This weekend things have escalated. He is no longer interesting in the multitude of things we have on the first floor. No. He dragged this blanket off of Olivia's bed, which is on the 2nd floor. You better believe he humped it all the way too. This is not how I envisioned teaching my kids about sexual reproduction.
At the very least I expected to have bananas, condoms, and enough pamphlets to scare the shit out of them. But now that Lenny carries large blankets around and straddles them making a horribly disgusting noise, Olivia is asking questions. And frankly? I have no idea what to say.

So we had this conversation:

Me: You remember in the Princess and the Frog when Ray the lightbug really loved Evangeline because he thought she was a lightbug too but she was really only a star?

Olivia: Yeah.

Me: Well this is the same thing. Lenny thinks these things are boy kitties. Your blanket is Lenny's true love.

[Available data]
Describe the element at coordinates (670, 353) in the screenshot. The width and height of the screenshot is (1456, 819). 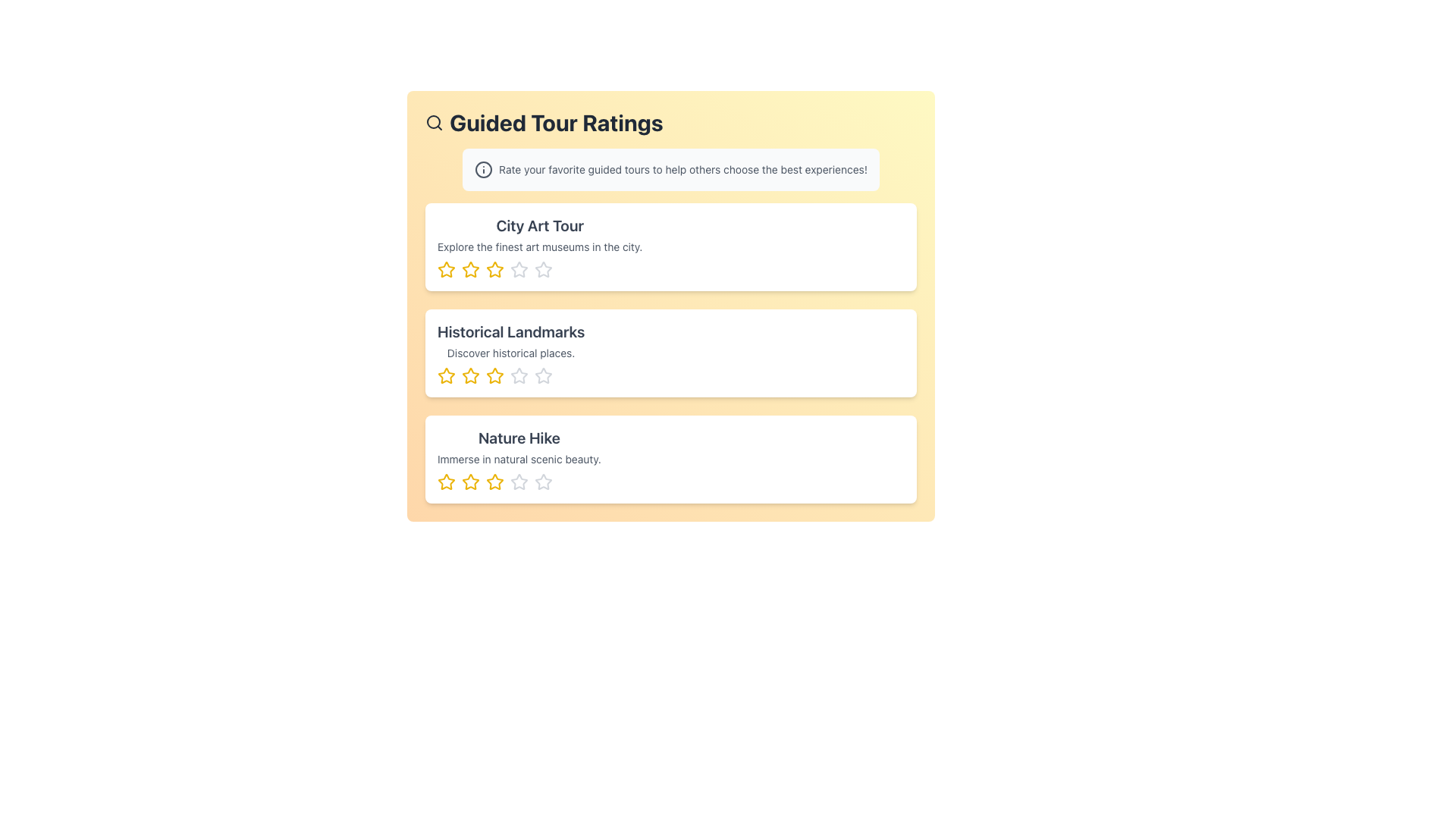
I see `the Informational module titled 'Historical Landmarks', which features a white background, a bold title, a description, and star rating functionality` at that location.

[Work instructions]
1) In the text about Lenny, whose bed did he drag the blanket off of?
2) Repeat everything in the text about Lenny from "At the very" down to "what to say.".

[Solutions by task]
1) Olivia's bed, which is on the 2nd floor.

2)
At the very least I expected to have bananas, condoms, and enough pamphlets to scare the shit out of them. But now that Lenny carries large blankets around and straddles them making a horribly disgusting noise, Olivia is asking questions. And frankly? I have no idea what to say.